Inheritance Tax receipts set to earn HMRC record-breaking amount of money | Personal Finance | Finance newsbhunt


The Government is on track to bring in a record earning from inheritance tax this year after the Spring Budget left the tax untouched.

According to data from HM Revenue & Customs (HMRC) inheritance tax receipts reached £6.8 billion in the months from April 2023 to February 2024.

This is an increase of £400 million compared to figures from the previous year, meaning that the total IHT taken this year is only £300 million less than the 2022/23 record with the rest of the financial year yet to be taken into account.

This increase is largely the result of rising house prices pushing families that probably wouldn’t consider themselves wealthy, over the inheritance tax threshold.

For those paying IHT, Wealth Club calculations suggest the average bill could increase to £240,000 this 2023/24 tax year, with over 31,000 families having to hand over part of their inheritance to the taxman, a steep 12 percent increase from the £214,000 average paid just three years ago and a 15 percent rise in the number of estates paying the tax.

Stephen Lowe, communications director at Just Group, said: “With one-month of the 2023/24 financial year to go, IHT looks certain to record another all-time receipts high.

“The February receipts announced today were £564 million leaving only £263 million to be raised in March, in order for this year’s IHT take to exceed last year’s already record amount.

“Despite speculation that the Chancellor would tinker with the tax in the Spring Budget it was left alone – and with public finances so tight, it is little wonder.

“Frozen thresholds and the increase in property values have dragged more estates into paying the tax.

“We would encourage people to assess the entire value of their estate, including an up-to-date valuation of their property, and familiarise themselves with the IHT rules.”

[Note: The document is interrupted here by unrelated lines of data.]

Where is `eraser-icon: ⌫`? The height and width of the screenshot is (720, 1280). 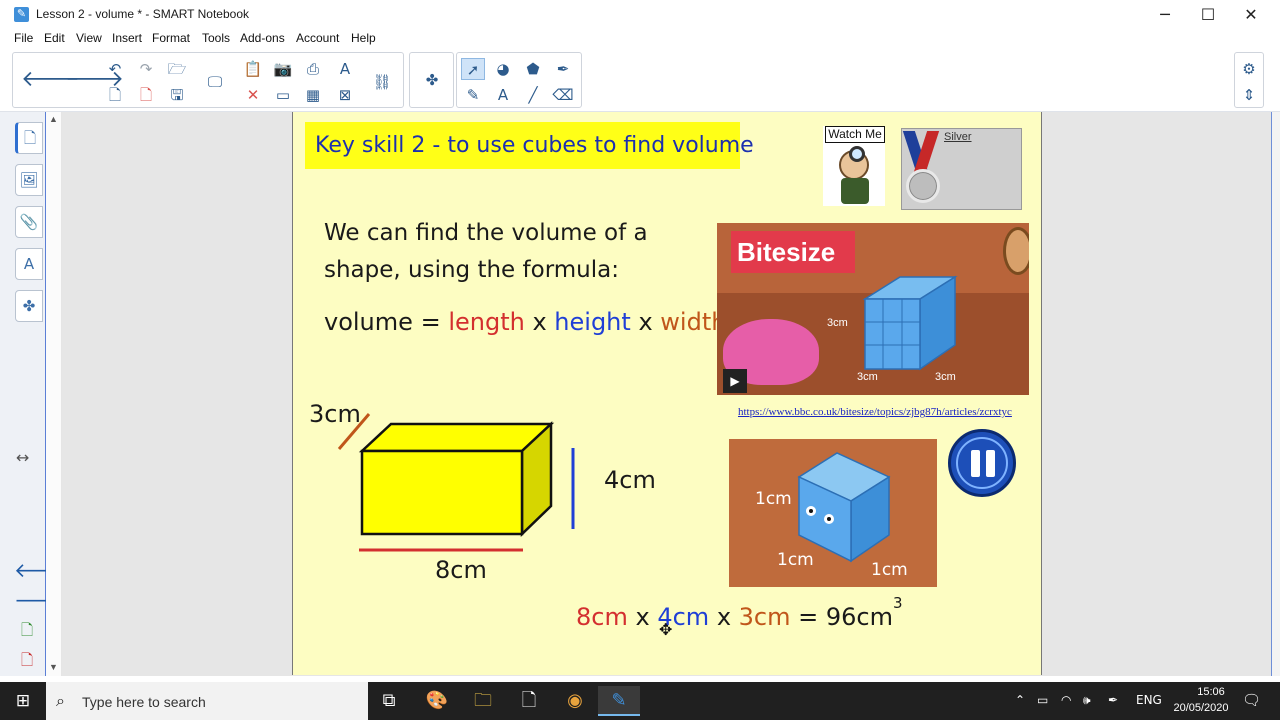
eraser-icon: ⌫ is located at coordinates (563, 95).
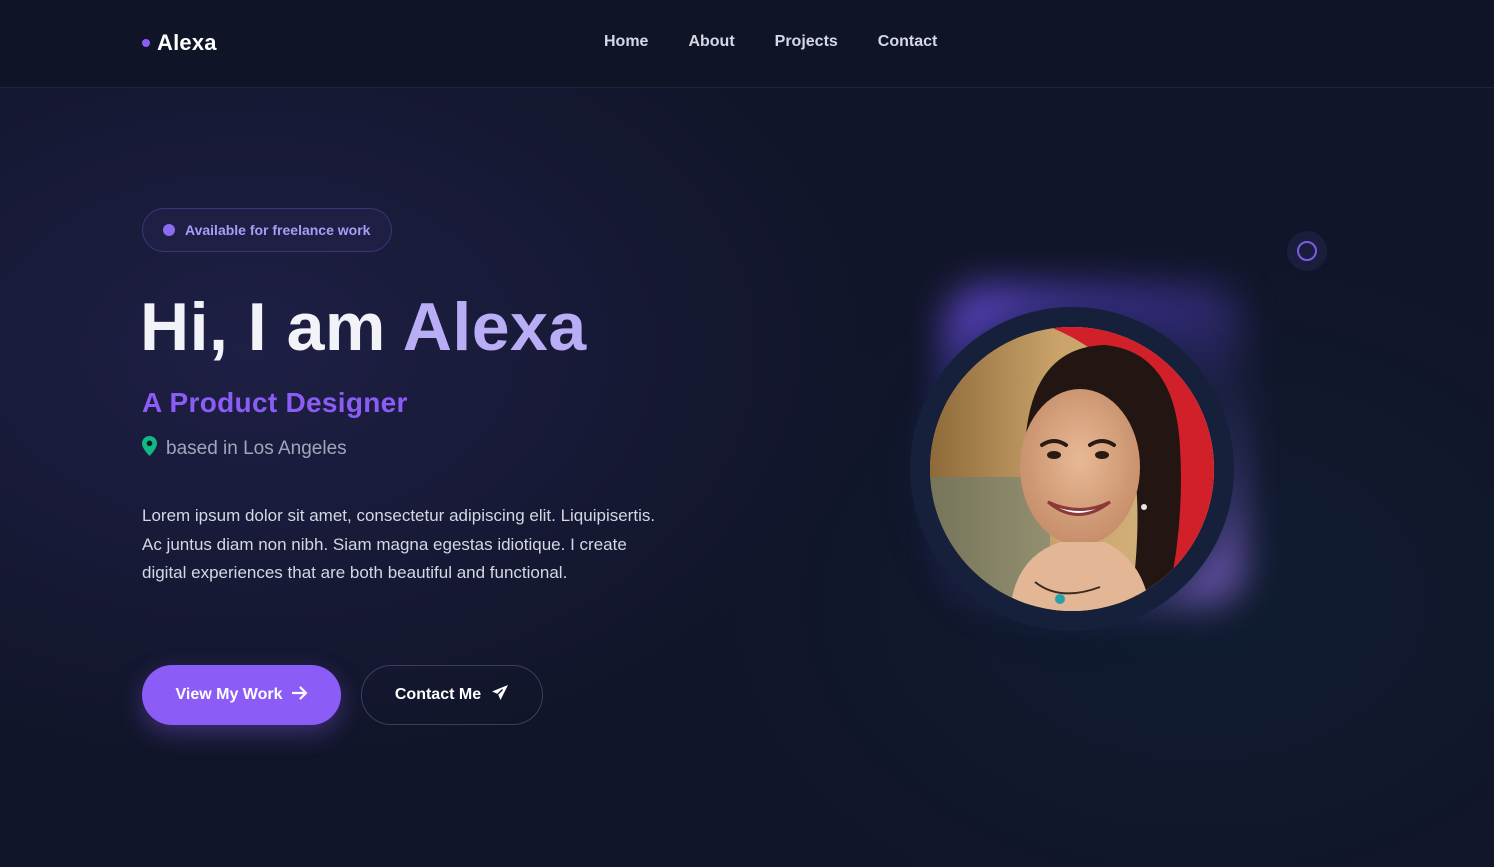 The height and width of the screenshot is (867, 1494). What do you see at coordinates (229, 694) in the screenshot?
I see `view-my-work-label: View My Work` at bounding box center [229, 694].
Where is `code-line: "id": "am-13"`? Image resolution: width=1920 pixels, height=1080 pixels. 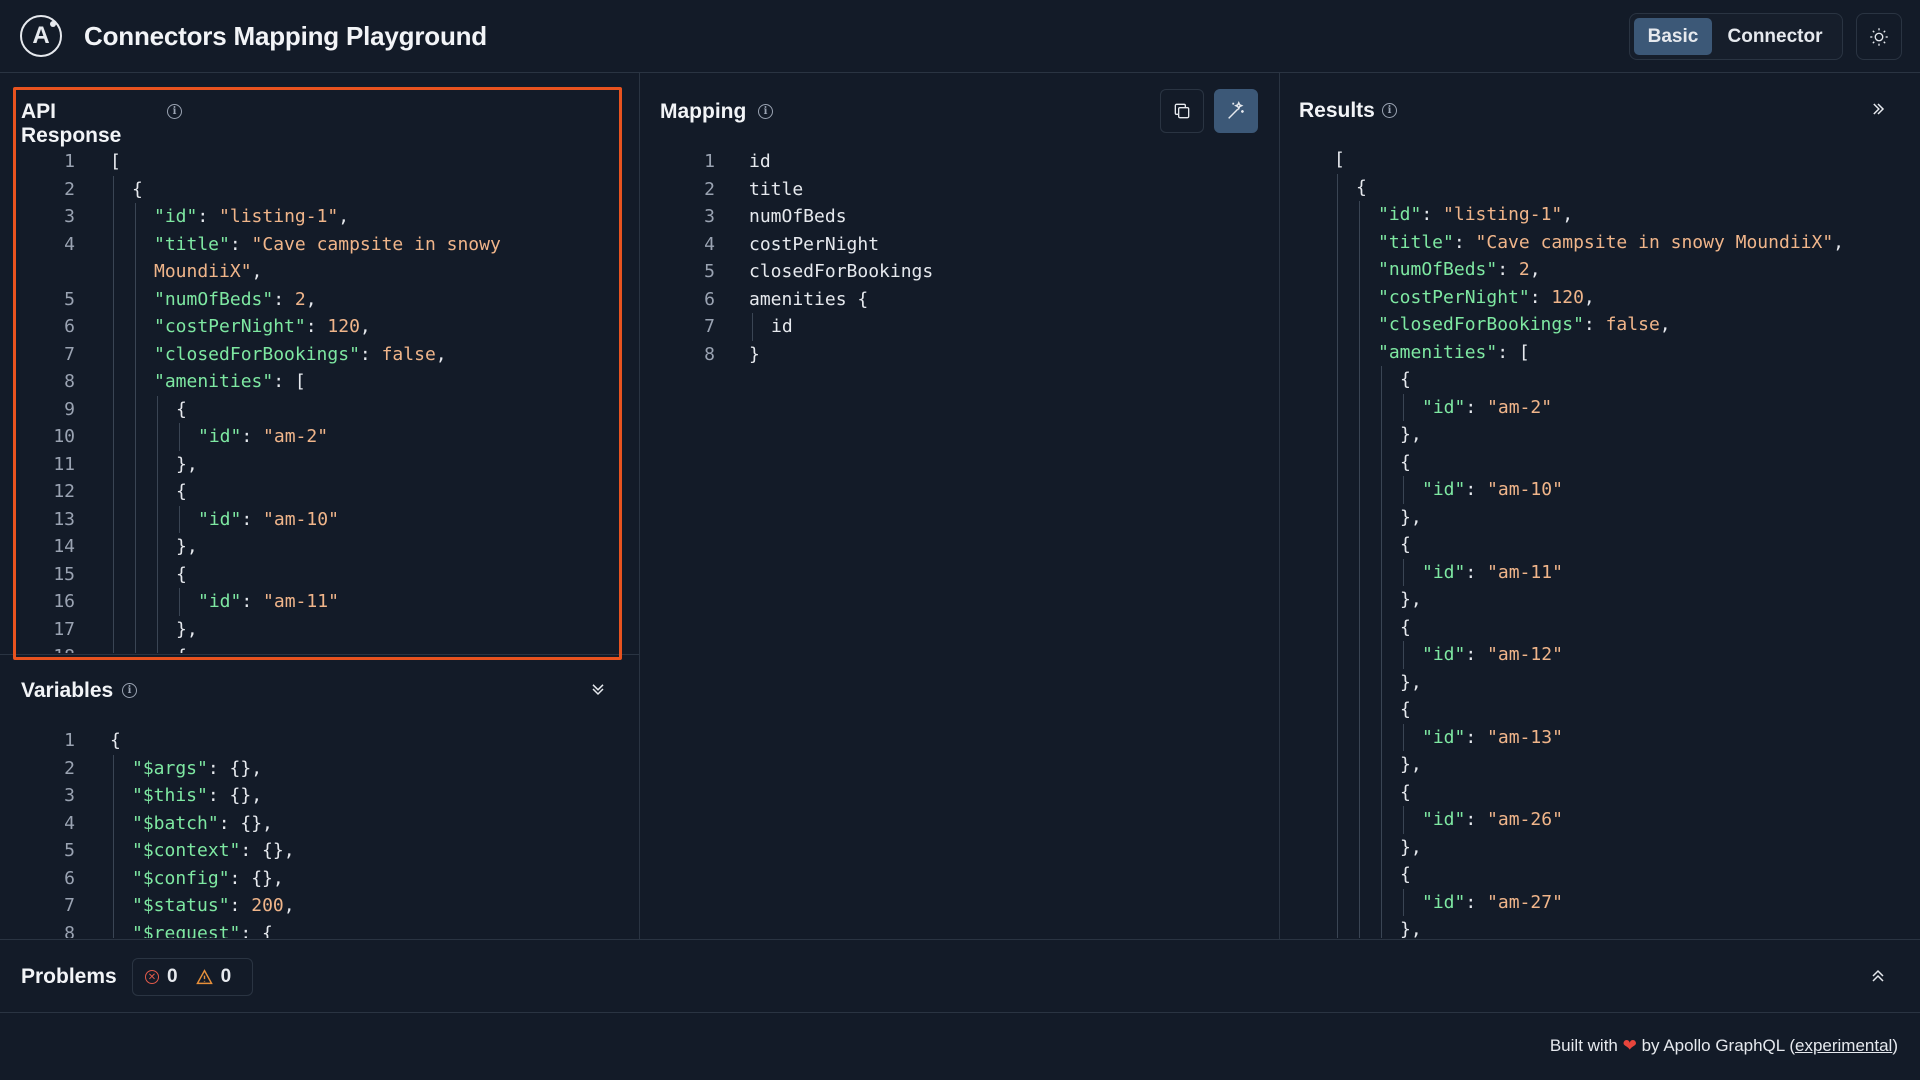 code-line: "id": "am-13" is located at coordinates (1624, 737).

Paul Barham, partner at accountancy firm Mazars, said: “IHT receipts are on track to rewrite the record books again in 23/24. Receipts are up £0.4 billion on last year with frozen thresholds and increasing asset wealth pulling more families across the threshold.

“But it’s not only IHT in the spotlight. Capital Gains Tax raises more significant money for the Treasury’s finances, and that is without the slashing of the tax-free allowances, which will kick in this April.”

Nicholas Hyett, investment manager at Wealth Club, said: “One in every 25 estates pay inheritance tax, but the freeze on inheritance tax thresholds, paired with inflation and decades of house price increases is bringing more and more into the taxman’s sights.

“No one likes to pay more tax than they need to, and inheritance tax is among the least popular of all taxes. But with a little planning, there are a number of perfectly legitimate ways to reduce your liability – including some that should be front of mind as we approach the end of the tax year.

Mr Hyett recommends gifting as much as possible to ensure that inheritance tax will not be applicable to any money left over.